Fatal teen accident statistics
Fatal accidents involving teenage drivers dramatically increased in 2012, according to the Governors Highway Safety Association. In a new report, deaths of teen drivers increased 19% in the first six months of 2012 and more than doubled the percentage for the whole year. There were 240 fatal accidents involving 16 and 17-year-old drivers in the first half of 2012, while in that same period of 2011, there 202.
In 2011, fatal accidents of teenage drivers rose 3%, ending eight years of consecutive declines. That makes 2012 the second year in a row we’ve seen an increase in deadly accidents for teens. The GHSA also concluded that the spike was likely caused by the improving economy and the leveling off of the safety benefits from graduated driver licensing programs. Regardless of the reasons, we know that deaths of 16-year-olds jumped an astonishing 24% in 2012 in just the first six months alone. The number of 17-year-olds rose 15% for a cumulative increase of 19%. Overall, 25 states had increases, 17 had drops and eight states had no change.
Teen driving facts
Here are some startling facts about teenage drivers and some of the reasons for the increase in accidents:
- Motor vehicle accidents are the leading cause of death among teenagers.
- Teenagers in the United States account for 10% of the population and 12% of the car accidents.
- It is worse for the 15-24-year-old age group.

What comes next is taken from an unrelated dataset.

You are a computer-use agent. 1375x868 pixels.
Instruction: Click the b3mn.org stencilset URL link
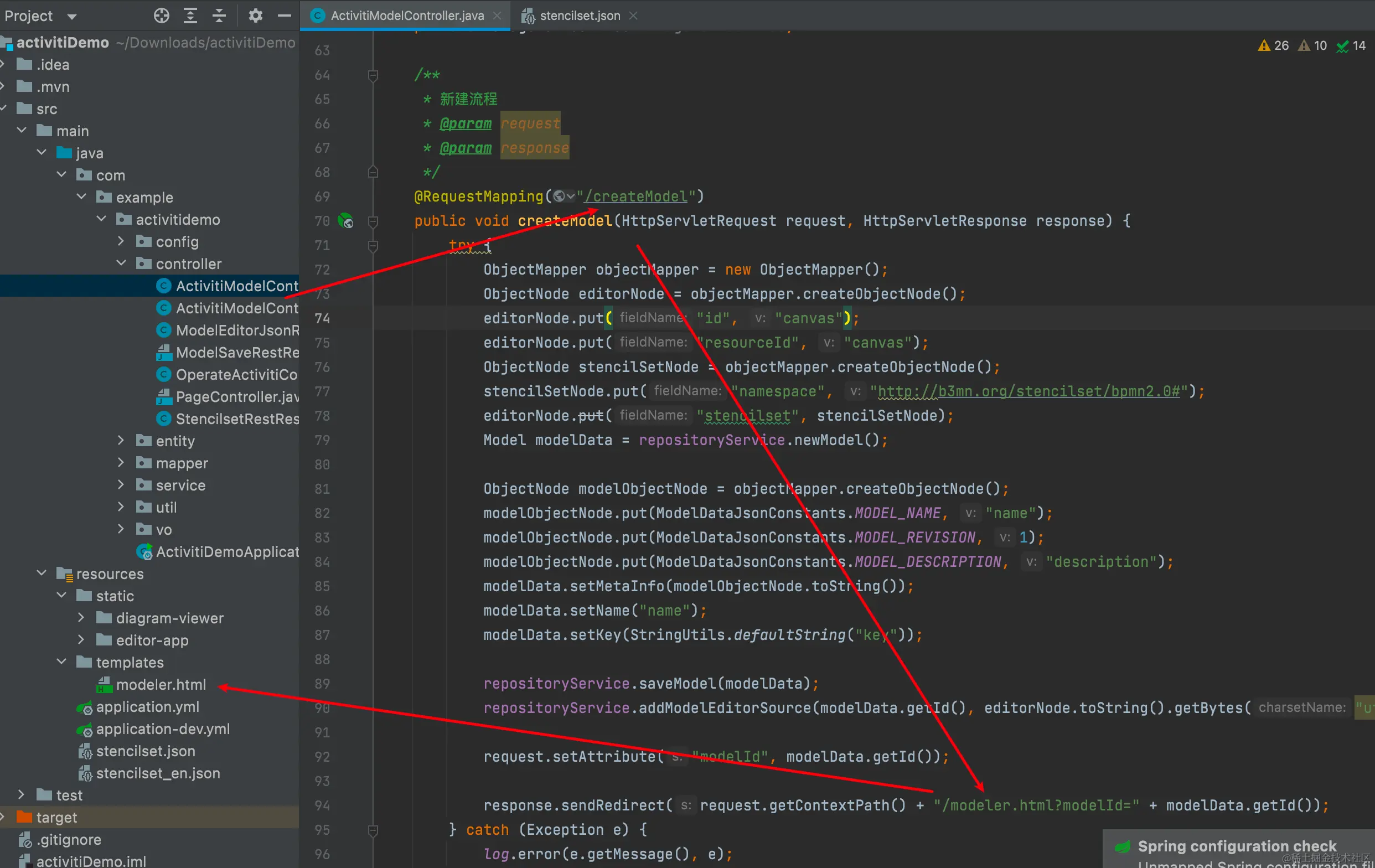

This group makes up approximately 14% of the U.S. population and accounts for almost 30% of the cost of motor vehicle accident injuries.
- Newly licensed teen drivers have a higher crash rate during their first year of driving than in any other year.

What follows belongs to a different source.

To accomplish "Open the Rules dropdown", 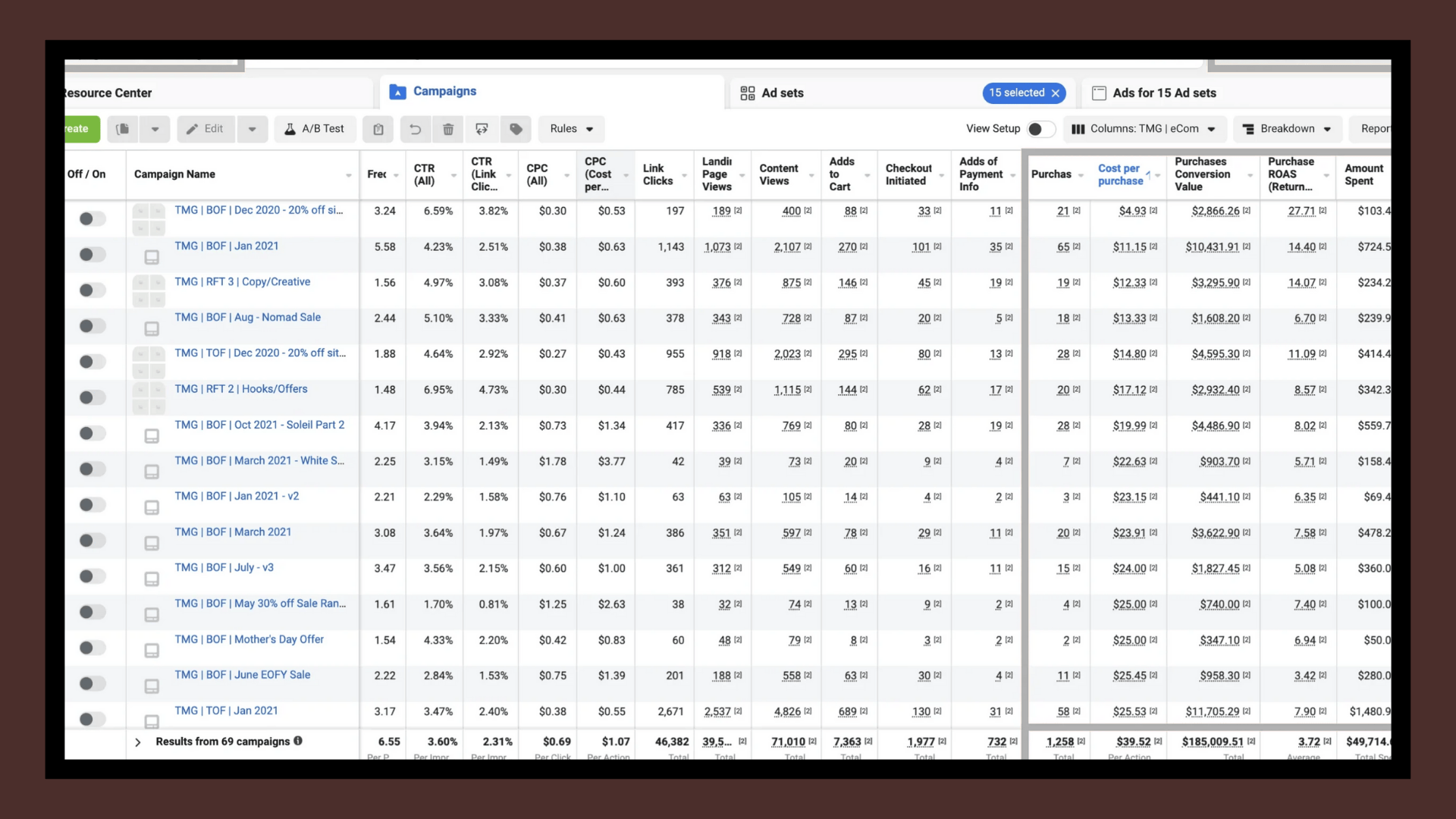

- Most teen drivers will underestimate the seriousness of a dangerous situation.
- Teen drivers have a hard time recognizing the presence of a hazardous situation.
- Teen drivers will break the speed limit more often than any other age group.
- Drunk drivers are bad, but teenaged drunk drivers are even more likely to cause a car accident.
- Inexperienced drivers cause more accidents.
- The use of cell phones and texting while driving increases the risk of car accidents.
- Teen drivers have a much more difficult time adjusting to night driving.
We need to put an end to fatal accidents in Kentucky. One way we can do this is to be good role models for our kids. They watch everything we do. If we do good, safe habits, so will they. It’s also important to never drink and drive. Not only is it dangerous, but it’s illegal. Please always pay attention to the road when you drive. It will help make Kentucky a safer place.